…
“İçimden neler neler geçiyor. İtiraf etmek istiyorum.
Seni bilmem ama itiraflarım karşısında kendim bile şaşkınlık duyuyorum.
İçimdeki yedi başlı ejderha, bitip tükenmez ihtirasıyla sağa sola saldırıyor.
Hesap soruyor. Hesap veriyorum. Kalbim, aklım, vicdanım, imanım, görgüm ve bilgim ayaklanıyor. Tüm saldırılara
göğüs gerip sabrediyor.”
“Doğruyla eğriyi, haklıyla haksızı, güzelle
çirkini ayrıt edebilmek için, elçinin ‘Şüphe yok ki din samimiyettir’ ifadesi
içinde buluyorum kendimi… Yenidünya aldatmak ve aldanmak üzerine kurulunca, içi
dışı bir olmak, özü sözüne uymak eski dünyalarda kalıyor. Hakikatin önüne
milyonlarca perde gerilse de korkmuyorum. Beni korkutan kalbimin sesini ve
aklımın aydınlığını kaybetmek.”
“Sele kaptırdığım çöpün nesine ağlayayım ki?”

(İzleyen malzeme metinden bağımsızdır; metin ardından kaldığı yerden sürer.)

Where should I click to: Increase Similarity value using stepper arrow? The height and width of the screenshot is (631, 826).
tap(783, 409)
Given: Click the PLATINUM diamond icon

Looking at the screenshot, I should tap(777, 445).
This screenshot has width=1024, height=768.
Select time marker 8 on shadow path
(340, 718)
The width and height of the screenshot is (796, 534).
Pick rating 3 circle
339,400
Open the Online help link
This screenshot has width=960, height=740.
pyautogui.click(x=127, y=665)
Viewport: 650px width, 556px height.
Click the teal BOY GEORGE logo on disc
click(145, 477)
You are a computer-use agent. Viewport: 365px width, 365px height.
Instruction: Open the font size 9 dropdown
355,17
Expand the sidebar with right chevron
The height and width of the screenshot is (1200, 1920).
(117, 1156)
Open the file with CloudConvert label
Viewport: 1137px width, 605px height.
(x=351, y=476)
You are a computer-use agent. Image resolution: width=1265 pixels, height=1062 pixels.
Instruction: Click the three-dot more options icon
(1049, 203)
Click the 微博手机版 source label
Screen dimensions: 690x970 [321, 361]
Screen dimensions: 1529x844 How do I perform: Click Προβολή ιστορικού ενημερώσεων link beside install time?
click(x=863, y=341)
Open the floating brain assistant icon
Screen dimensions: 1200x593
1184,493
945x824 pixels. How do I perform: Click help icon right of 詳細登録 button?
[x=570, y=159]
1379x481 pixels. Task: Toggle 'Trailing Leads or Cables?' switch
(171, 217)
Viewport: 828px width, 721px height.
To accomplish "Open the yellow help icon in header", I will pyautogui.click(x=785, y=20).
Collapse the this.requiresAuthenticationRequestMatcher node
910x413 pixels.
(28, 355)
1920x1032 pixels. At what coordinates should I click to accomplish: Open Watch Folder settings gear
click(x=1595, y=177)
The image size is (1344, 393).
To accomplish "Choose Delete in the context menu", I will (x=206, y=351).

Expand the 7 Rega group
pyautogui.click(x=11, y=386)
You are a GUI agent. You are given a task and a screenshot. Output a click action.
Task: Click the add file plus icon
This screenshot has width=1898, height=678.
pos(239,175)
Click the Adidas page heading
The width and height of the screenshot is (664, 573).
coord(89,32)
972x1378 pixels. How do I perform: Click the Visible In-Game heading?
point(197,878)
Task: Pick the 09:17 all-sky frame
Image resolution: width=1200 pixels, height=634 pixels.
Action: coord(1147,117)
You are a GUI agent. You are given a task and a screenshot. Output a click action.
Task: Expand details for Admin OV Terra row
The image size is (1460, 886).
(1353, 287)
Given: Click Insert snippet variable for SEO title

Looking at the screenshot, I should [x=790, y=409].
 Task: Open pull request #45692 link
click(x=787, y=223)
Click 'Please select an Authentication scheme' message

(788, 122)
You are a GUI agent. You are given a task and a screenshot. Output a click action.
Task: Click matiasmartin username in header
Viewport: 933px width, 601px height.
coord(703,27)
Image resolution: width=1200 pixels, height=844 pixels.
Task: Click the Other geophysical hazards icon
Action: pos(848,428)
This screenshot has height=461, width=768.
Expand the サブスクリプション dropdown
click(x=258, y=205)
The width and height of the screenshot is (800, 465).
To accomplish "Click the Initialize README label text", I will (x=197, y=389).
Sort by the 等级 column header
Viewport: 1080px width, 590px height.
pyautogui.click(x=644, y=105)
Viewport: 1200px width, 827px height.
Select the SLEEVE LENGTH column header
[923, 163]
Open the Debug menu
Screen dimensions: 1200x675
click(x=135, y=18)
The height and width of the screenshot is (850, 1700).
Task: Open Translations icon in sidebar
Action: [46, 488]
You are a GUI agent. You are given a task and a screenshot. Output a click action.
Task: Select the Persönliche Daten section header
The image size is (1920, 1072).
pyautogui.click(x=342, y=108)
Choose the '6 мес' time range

“Dün duruşuna, konuşmasına bakarak değer verdiğim, adamdan saydığım, zamanla dışındaki cilasının dökülmesiyle hakikatini gördüğüm adam müsveddesine değil de, kendi yanılgılarıma hayıflanıyorum. Ruhu, ruh birlikteliğini ararken, nice adamdan saydıklarımızın ruhlarını yıllar, yıllar öncesinden sattıklarını, geride sadece bize benzeyen görüntü ve şekillerinin kaldığını nereden bileyim. Nereden bilelim damarlarında akanın kan değil de, kirletilmiş batının lağım suyunun aktığını… Neden?"
"İçimdeki yangına mangal yelpazesi ne
yapabilir ki?”
“Faylar kırıldıkça, yıkılmaz kaleler olarak gördüklerimin
sıvaları çatlayıp döküldükçe hayretten hayrete geçiyorum. Adama bakınca gül,
gül gibi gördüğümün bile karaçalıdan farksız olduğunu görünce saflığıma
kızıyorum. Nankörlüğün göz bozukluğundan değil de, öz ve vefa yoksunluğundan
olduğuna yeniden bir kez daha şahit oluyorum. Aklım su kaynatıyor, gördüklerim mideme
Çinlilerin yediklerinden çok daha fazla bulantı veriyor. At izi it izine mi
karıştı diye düşünürken, gözümün önüne yağmur gibi dökülen soysuz köpek
sağanağı geliyor.”
“Diğer ülkeleri bilmiyorum. Bu memlekette netlik ayarı ne kadar çok bozuk insan veya insan müsveddesi var? Sayma kalkınca sayılamıyor ki! Omurgaları ile ruhları arasına mesafe koyanların, düştüğü hava boşluğunun ölçümleri de yapılamıyor ki!”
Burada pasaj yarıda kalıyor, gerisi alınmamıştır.